High levy has forced prices to surge and crippled expansion plans

By ALIFAH ZAINUDDIN / Pic By ISMAIL CHE RUS

Theme park operators are facing a difficult period as the 25% entertainment tax slapped on visitors are making visits to these establishments more expensive, while management costs are spiralling. Sunway Group, which is managing the country’s most popular wet and dry theme parks on the outskirts of Kuala Lumpur, said the levy had forced prices to surge and crippled the operator’s expansion plans.

The entertainment tax, which was first introduced under the Entertainment Duty Act 1953, was later extended to include theme parks in 2014.

Sunway Malls and Theme Parks CEO Chan Hoi Choy (picture) said the additional levy has been a bane for the industry, which is burdened with high overheads and cost to woo visitors.

“Theme parks are capital-intensive investments where returns on investment typically go through a long gestation period before it breaks even, or becomes profitable.

“In addition to the 25% entertainment tax, there is also the 6% Goods and Services Tax. Altogether, a 31% tax effectively means close to a third of the ticket price is taken off,” Chan told The Malaysian Reserve in an interview.

The country’s leading theme park operator has suspended all new theme park-related projects due to financial constraints.

Chan said the removal of the  entertainment tax on theme parks would provide operators with financial flexibility to create more attractions and offer affordable leisure.

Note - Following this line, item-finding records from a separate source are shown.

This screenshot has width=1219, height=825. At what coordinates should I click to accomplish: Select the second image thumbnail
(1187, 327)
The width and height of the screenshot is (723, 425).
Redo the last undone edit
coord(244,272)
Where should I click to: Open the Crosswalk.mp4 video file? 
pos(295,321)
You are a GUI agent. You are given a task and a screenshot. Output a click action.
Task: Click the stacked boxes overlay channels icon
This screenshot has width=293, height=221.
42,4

“We had planned to do a theme park at Sunway Iskandar, but at the moment, this has taken a backseat because of the tax,” Chan said.

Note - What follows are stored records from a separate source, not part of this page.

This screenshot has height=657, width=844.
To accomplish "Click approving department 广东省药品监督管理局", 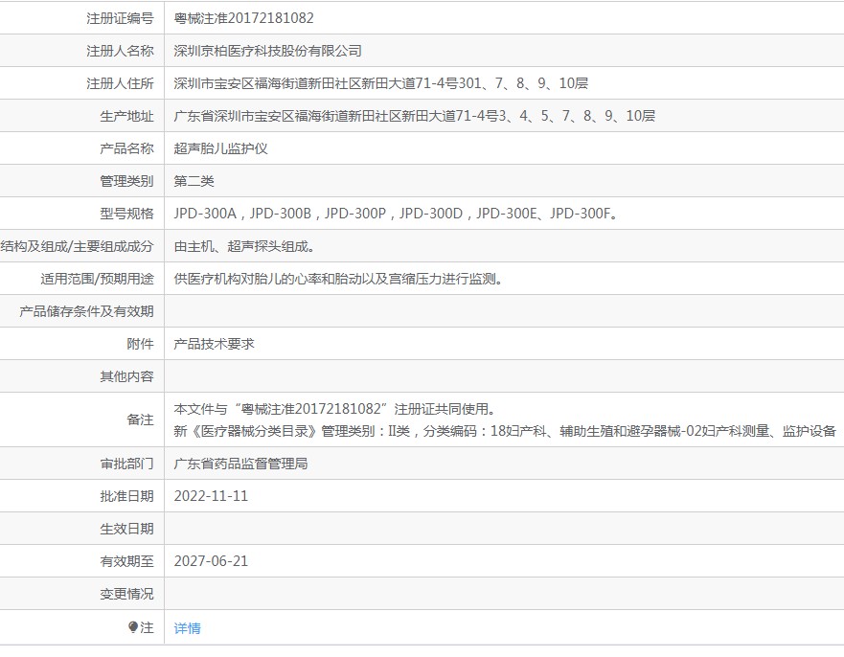I will tap(240, 464).
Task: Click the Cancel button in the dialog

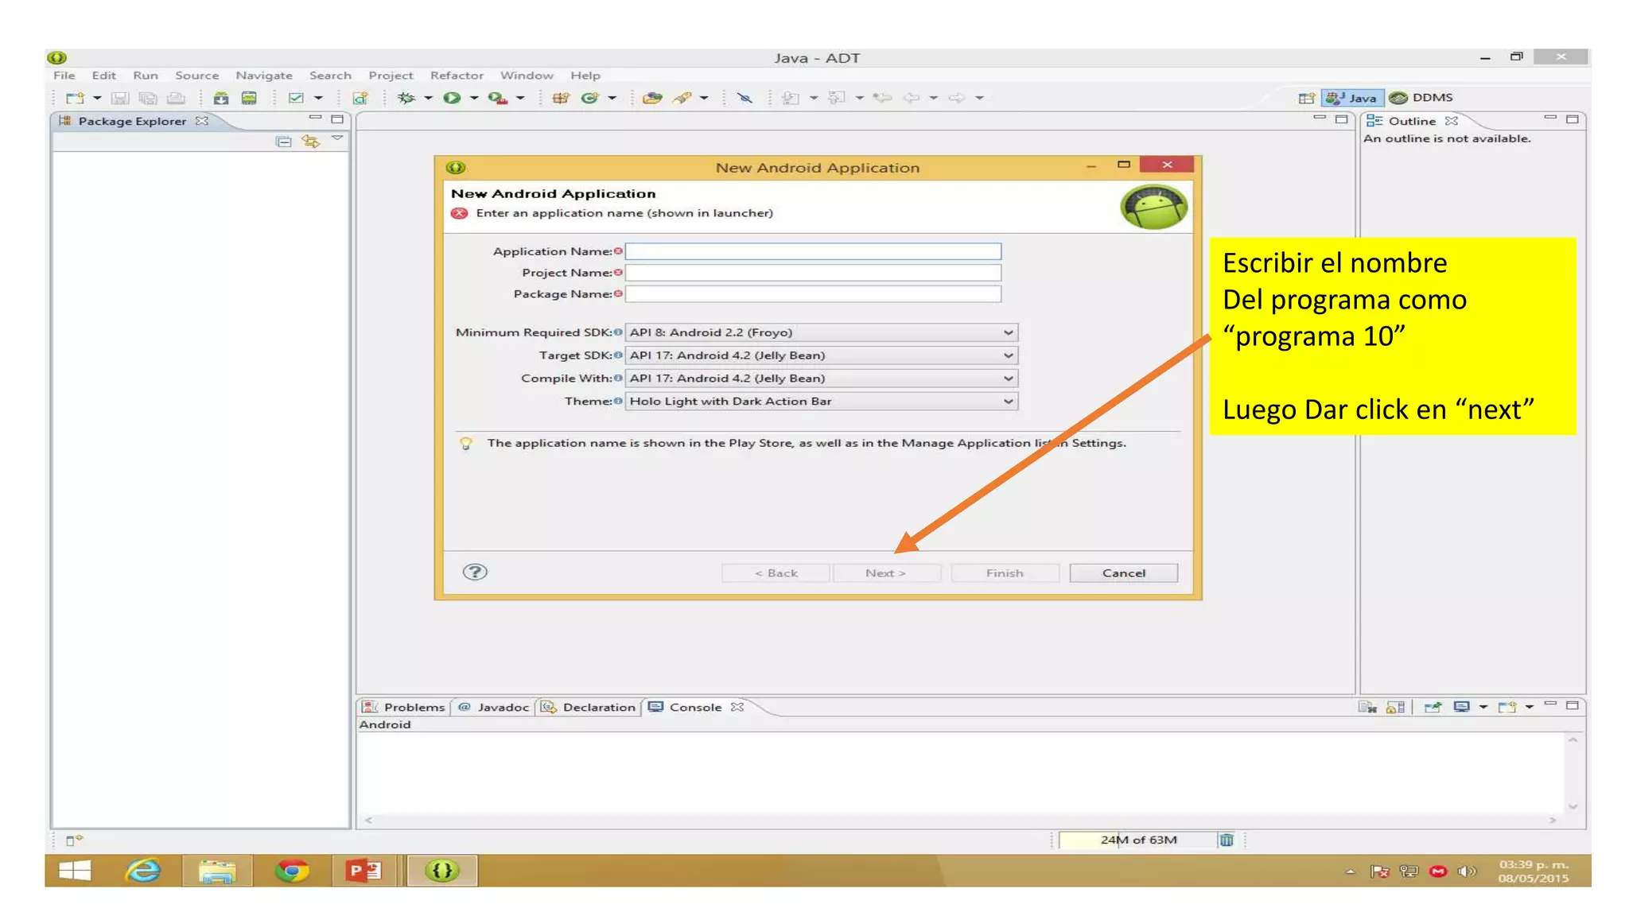Action: (x=1123, y=573)
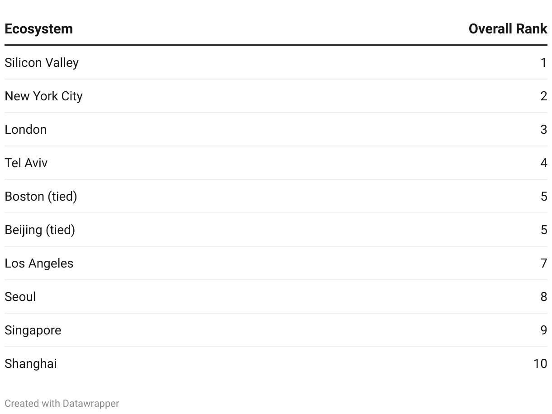Click rank value 8 for Seoul
552x414 pixels.
coord(544,296)
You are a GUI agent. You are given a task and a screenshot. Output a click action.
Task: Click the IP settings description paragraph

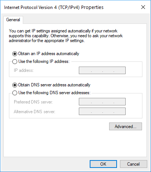[66, 36]
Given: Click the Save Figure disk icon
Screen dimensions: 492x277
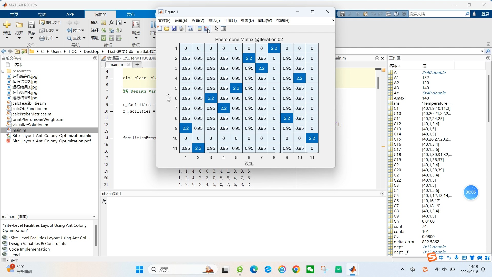Looking at the screenshot, I should click(174, 28).
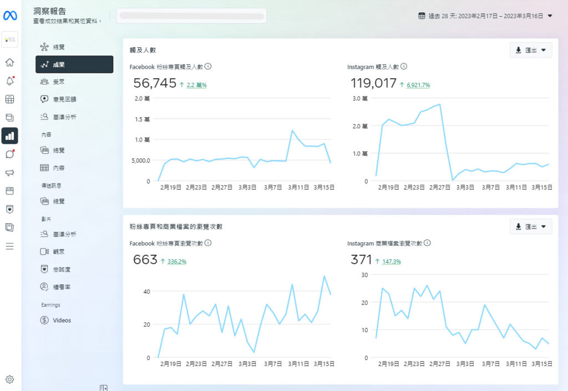Click the Insights bar chart icon
This screenshot has width=568, height=391.
pyautogui.click(x=10, y=136)
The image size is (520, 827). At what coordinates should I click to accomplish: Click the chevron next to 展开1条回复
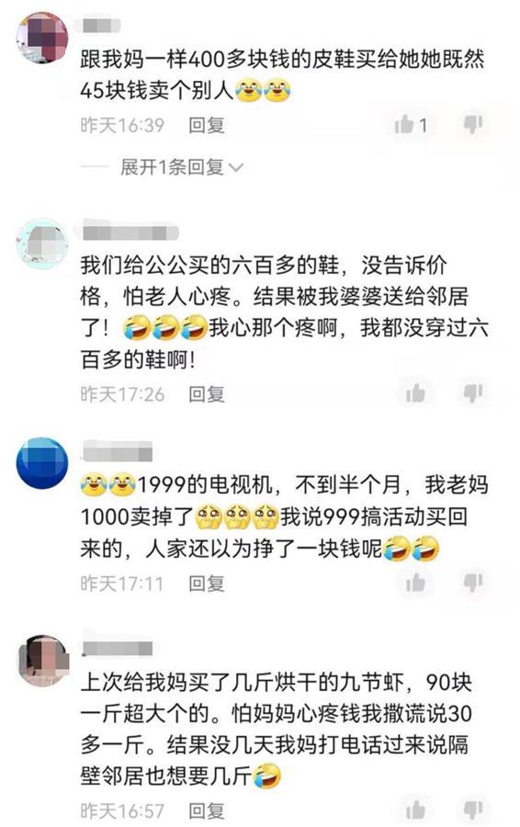[x=236, y=168]
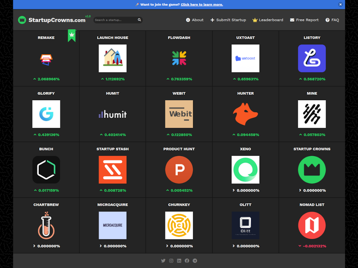Viewport: 358px width, 268px height.
Task: Select the Product Hunt logo
Action: [179, 170]
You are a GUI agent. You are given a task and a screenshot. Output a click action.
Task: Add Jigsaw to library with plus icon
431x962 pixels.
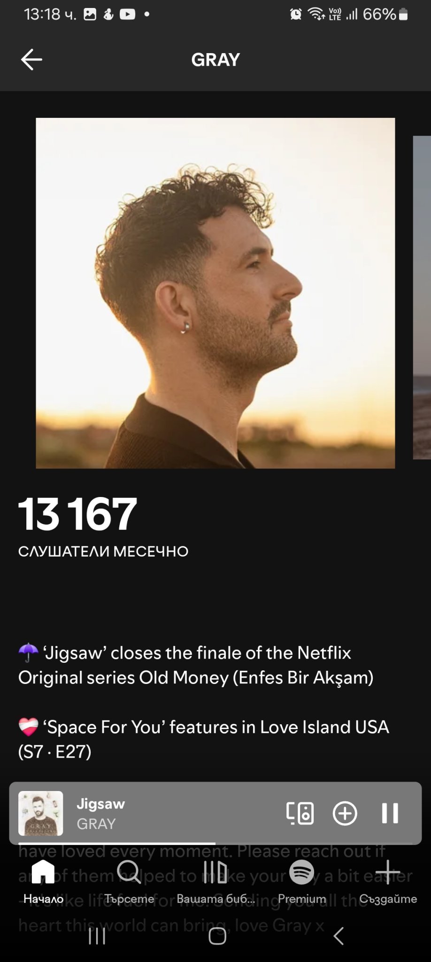click(345, 813)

He said the “archaic” legislation should be revised to reflect the dynamics of today’s business environment, especially as Malaysia sets out to become the theme park capital in the South-East Asian region.

The local theme parks attract around 13 million visitors annually and contribute about RM3 billion to the country’s gross domestic product (GDP).

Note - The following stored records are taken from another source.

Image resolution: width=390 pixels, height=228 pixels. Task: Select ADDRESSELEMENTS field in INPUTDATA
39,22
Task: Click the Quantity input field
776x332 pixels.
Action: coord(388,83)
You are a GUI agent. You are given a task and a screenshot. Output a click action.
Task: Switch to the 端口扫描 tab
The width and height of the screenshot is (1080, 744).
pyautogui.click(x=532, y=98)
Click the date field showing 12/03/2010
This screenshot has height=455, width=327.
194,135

Chan said the number of visitors in these parks nationwide represents about a quarter of what the world’s theme park capital, Orlando in Florida, achieve per annum. He stressed that more should be done to promote the attractions industry, given its potential to generate revenue for the country.

“We are appealing to the government to repeal the entertainment levy and give incentives on corporate tax.

“We need to create more destinations to encourage more attractions that will make Malaysia a key destination in Asia,” he said.

The theme park boom in Asia has seen Malaysia’s attraction count almost double within the last five years and more such parks are expected to come online by 2020.

However, the number of such theme parks in the country pale in comparison to China’s plans to construct 65 major amusement parks in the world’s most populous nation.

A report by the United Nations World Tourism Organisation projected an average increase of 43 million international tourist arrivals per year globally, with the figure expected to hit 1.8 billion by 2030. It said the Asia-Pacific region will gain most from the inbound arrivals.

Last year, Malaysia recorded an 8.5% rise in passenger traffic at the country’s 39 airports with 96.54 million passengers. Of the total, 51% were international arrivals.

Meanwhile, the tourism industry’s direct GDP contribution last year stood at 4.2%, with the proportion expected to increase over the next 10 years to 5.2%.